The Invisible Infrastructure in the Sky | Adam Bry | TED
Adam Bry of Skydio demonstrates live drone technology at TED, showcasing how autonomous dock-based drones are being used as first responders, crime deterrents, and infrastructure monitors. He argues that drones are evolving into invisible, always-on infrastructure that can provide real-time digital awareness of the physical world. The talk covers use cases from police emergency response to utility grid inspection and wildfire prevention.
Summary
Adam Bry opens by acknowledging the frightening military applications of drones, citing that 96% of Ukrainian casualties inflicted on Russian forces were via drone strikes, before pivoting to focus on civilian, life-saving uses of the technology.
To demonstrate the capability live, Bry remotely pilots a drone docked in Tokyo from the TED stage in Vancouver, showcasing features like autonomous object tracking and patrol modes. He uses this to introduce the concept of the 'dock' — a device that turns a drone into a fully autonomous, software-defined, remotely operable unit.

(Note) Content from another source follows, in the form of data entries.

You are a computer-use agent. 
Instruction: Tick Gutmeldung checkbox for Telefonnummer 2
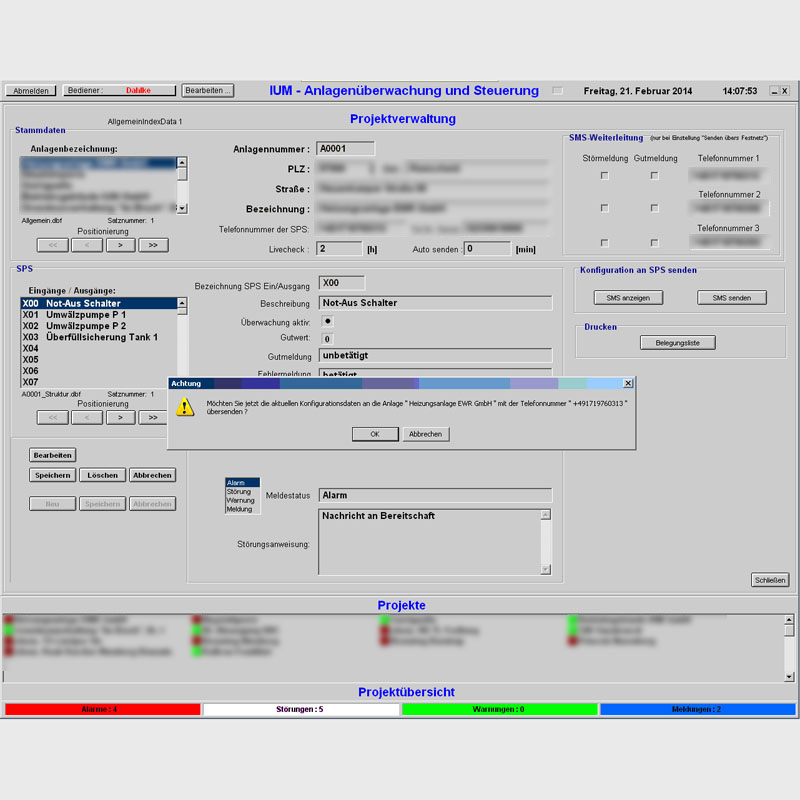654,208
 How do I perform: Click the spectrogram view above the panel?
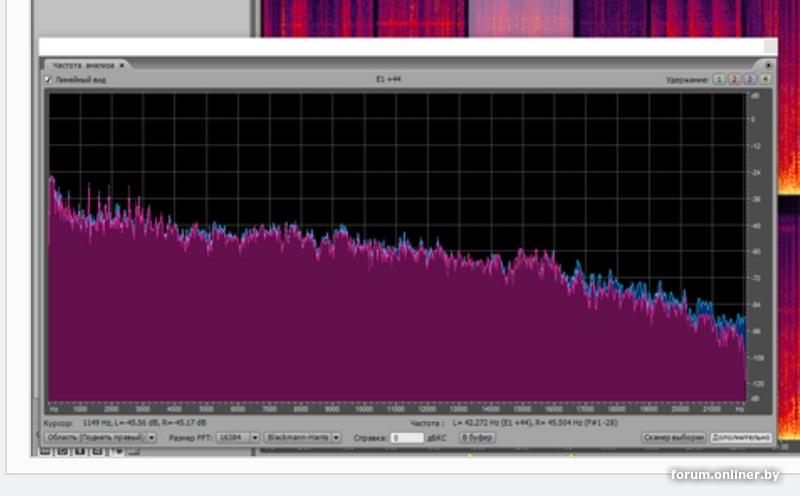click(520, 18)
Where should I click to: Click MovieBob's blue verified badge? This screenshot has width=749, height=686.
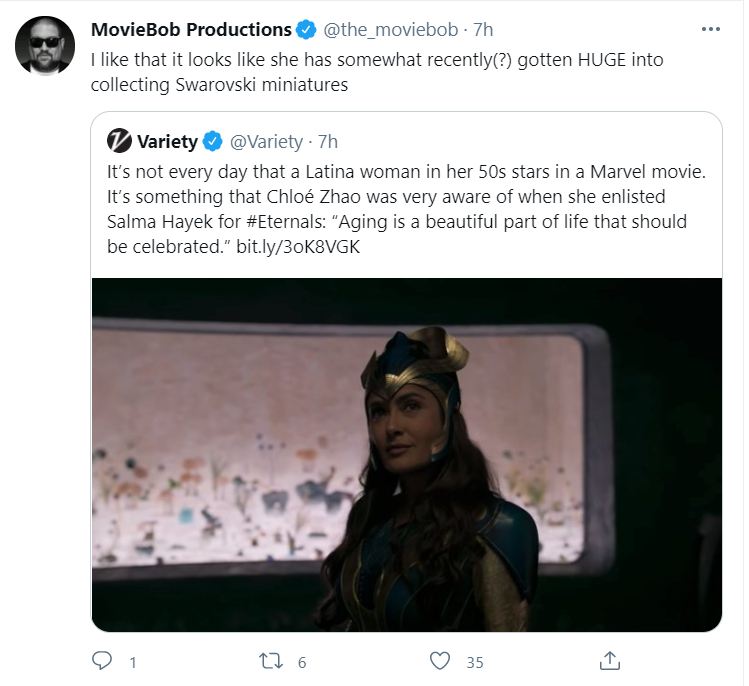[306, 30]
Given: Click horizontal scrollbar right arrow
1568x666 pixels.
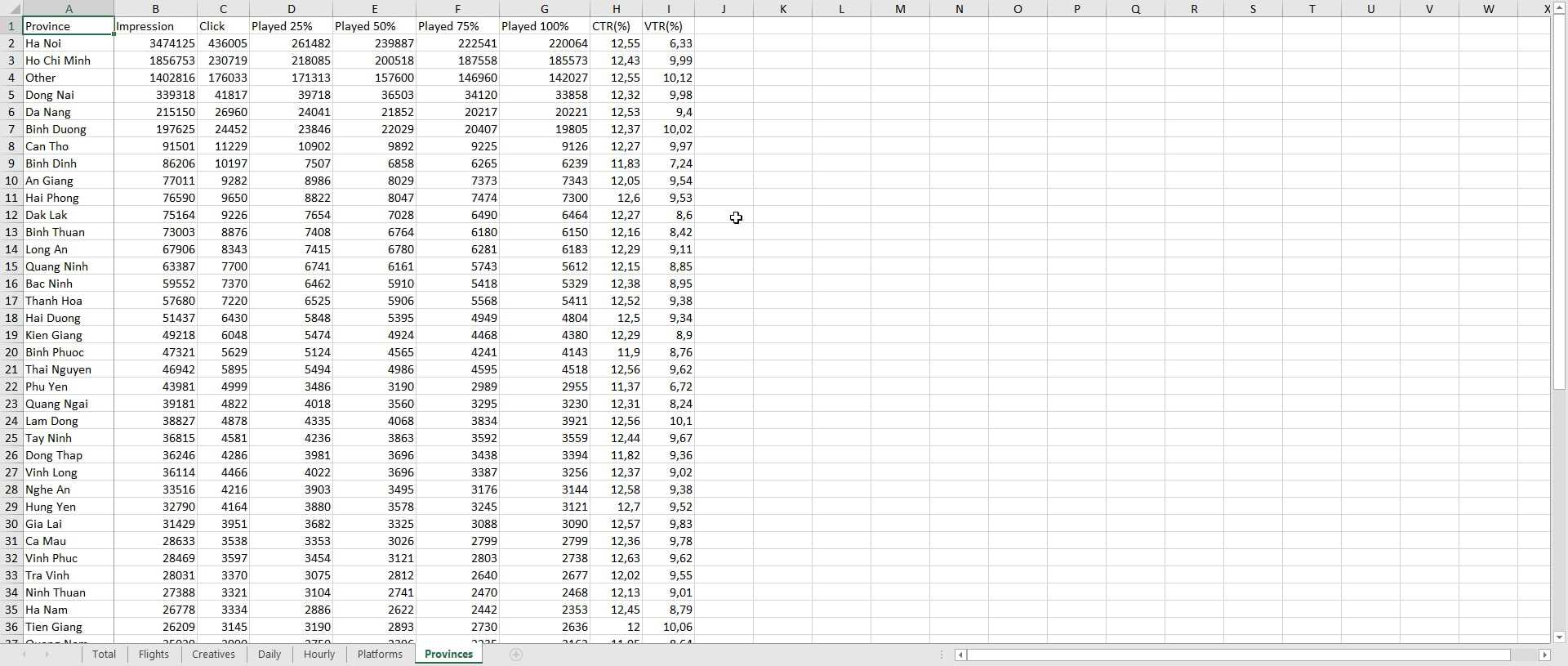Looking at the screenshot, I should coord(1544,655).
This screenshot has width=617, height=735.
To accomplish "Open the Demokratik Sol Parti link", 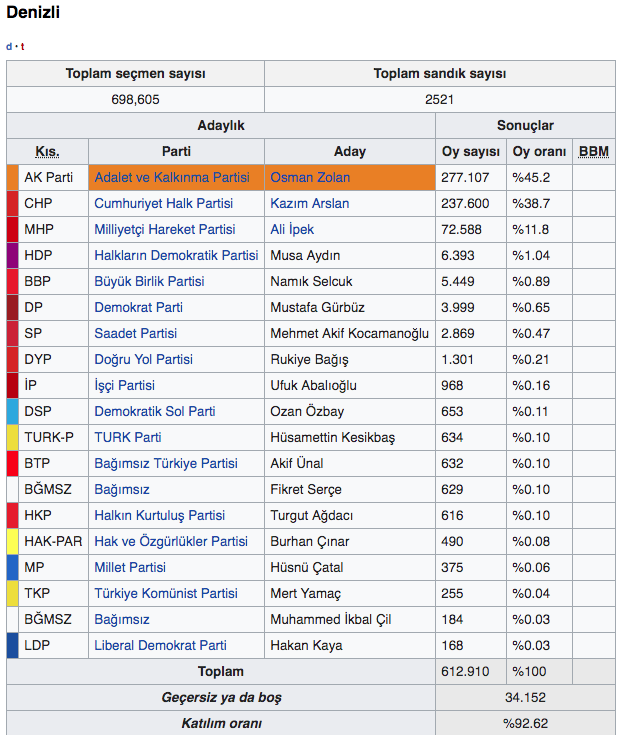I will [x=154, y=412].
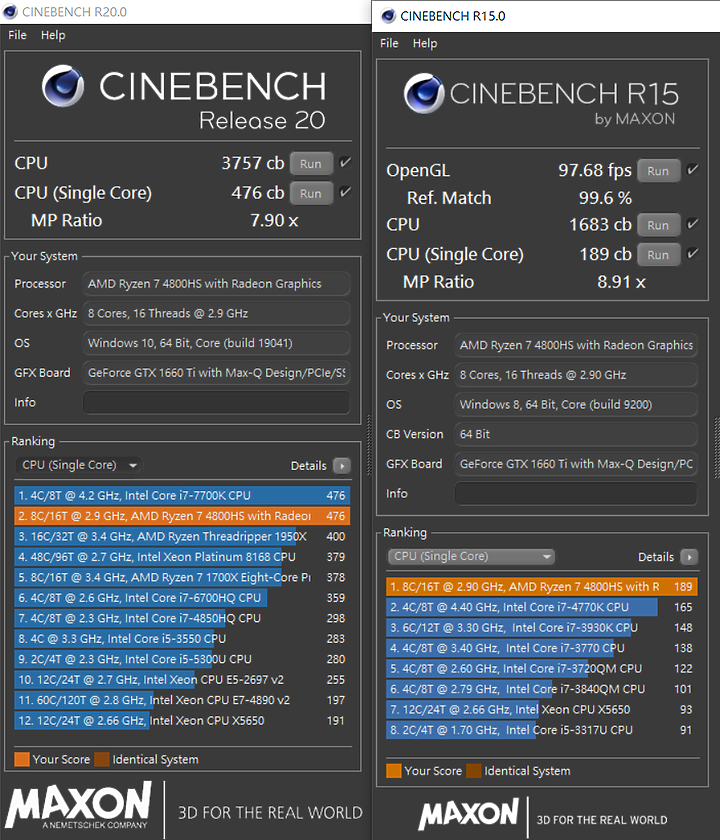Click the Cinebench R20 title bar app icon
This screenshot has width=720, height=840.
pos(10,12)
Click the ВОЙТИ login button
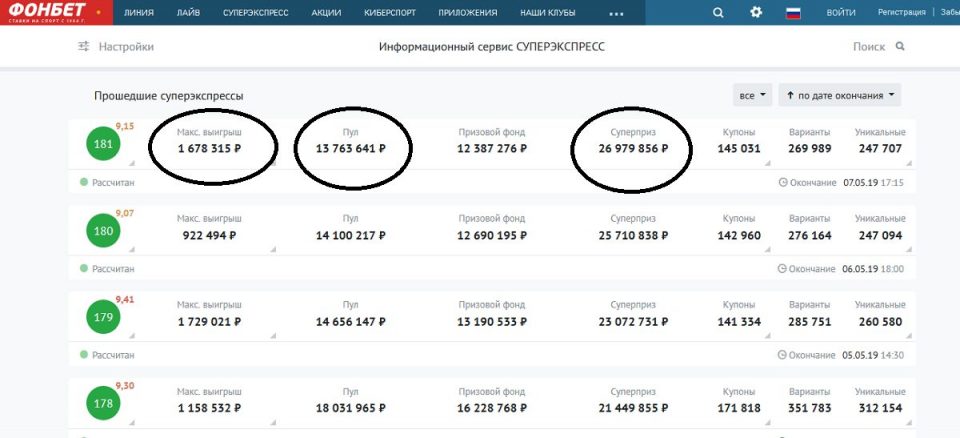This screenshot has width=960, height=438. coord(841,13)
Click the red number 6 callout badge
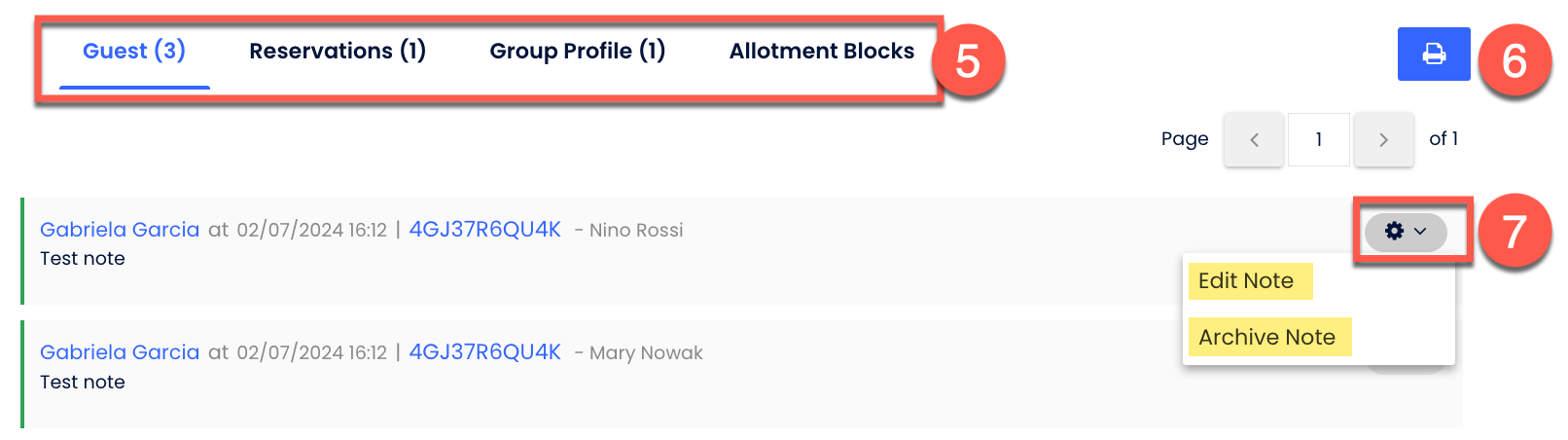The height and width of the screenshot is (440, 1568). tap(1514, 61)
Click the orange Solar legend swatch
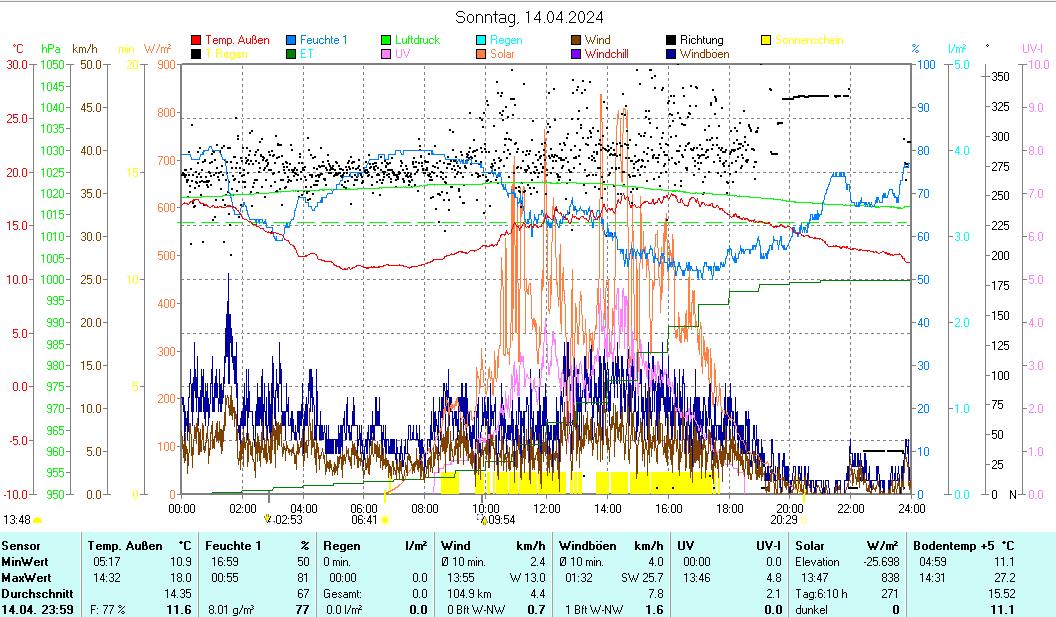This screenshot has height=617, width=1056. coord(482,54)
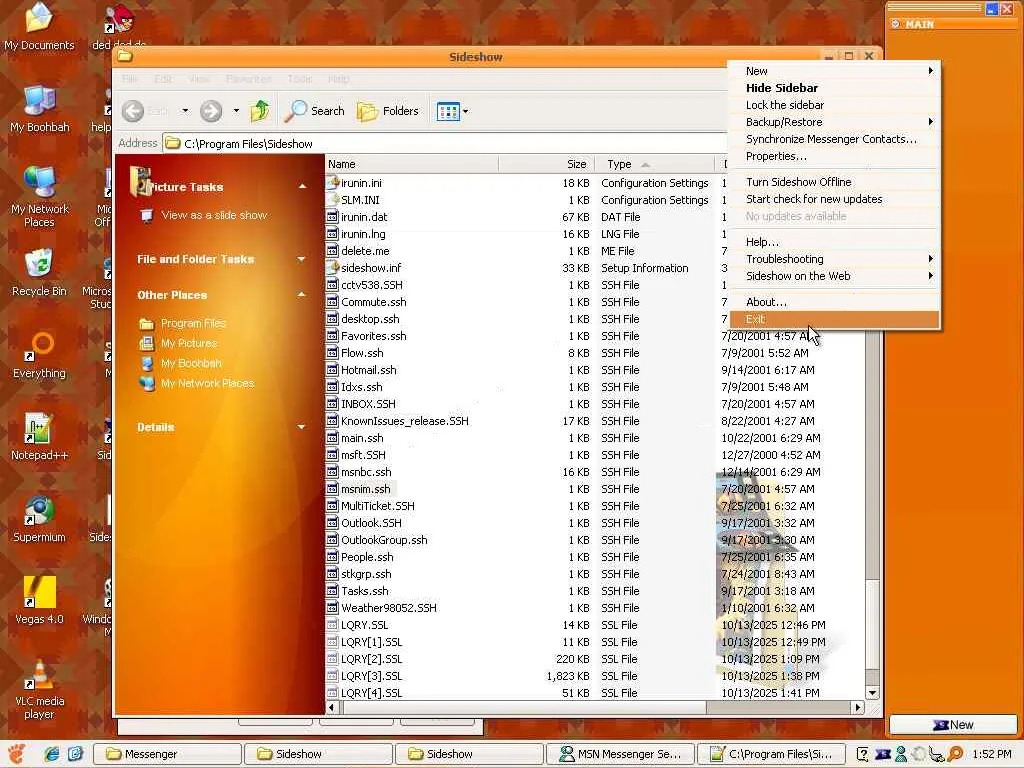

Bry shares two law enforcement case studies. In Oklahoma City, dock drones helped locate a person struck by a train within seconds, enabling first responders to save his life — a search that would have taken an hour on foot. In San Francisco, drones followed a stolen vehicle suspect in real time, allowing police to deploy spike strips and make a safe arrest. He credits this 'drone as first responder' model with a 30% drop in overall crime and a 40% drop in auto theft in San Francisco. He notes that hundreds of agencies now use this technology and projects thousands will by year's end, with about 5% of the US population currently within a two-minute drone response range.
Bry then pivots to infrastructure monitoring, highlighting American Electric Power in Ohio, where a dock drone in a substation caught a distribution pole showing signs of a short circuit and fire — a fault that could have sparked a devastating wildfire. He connects this to major US fires caused by utility failures and argues that drones can provide a complete digital picture of the grid for both prevention and faster response.
He briefly notes drone delivery (Zipline, Wing) as another application before diving into the enabling technology: onboard powerful computers, deep neural networks, and computer vision that allow drones to understand their environment and make autonomous decisions — complexity he compares to self-driving cars and rockets.
Bry concludes by framing drones not just as tools but as emerging infrastructure themselves — dynamic, intelligent systems running continuously in the background. TED tech curator Bilawal Sidhu closes with a reflection on the dual-use nature of the technology, connecting it to the 2025 LA fires as a cautionary example of what better drone infrastructure monitoring could have prevented.
Key Insights
- Bry argues that the 'dock' is the key innovation that transforms a drone from a manually operated device into a fully autonomous, software-defined, remotely deployable unit — effectively making it function like a cloud server running useful work continuously in the background.
- Bry claims that since the San Francisco Police Department implemented drone-as-first-responder technology, the city has seen a 30% drop in overall crime and a 40% drop in auto theft, citing the asymmetric situational advantage drones provide over suspects.
- Bry contends that some of the most devastating US fires have resulted from energy utility faults, and that persistent drone surveillance of the grid can both prevent such failures and accelerate response when they occur — positioning drones as critical infrastructure rather than merely inspection tools.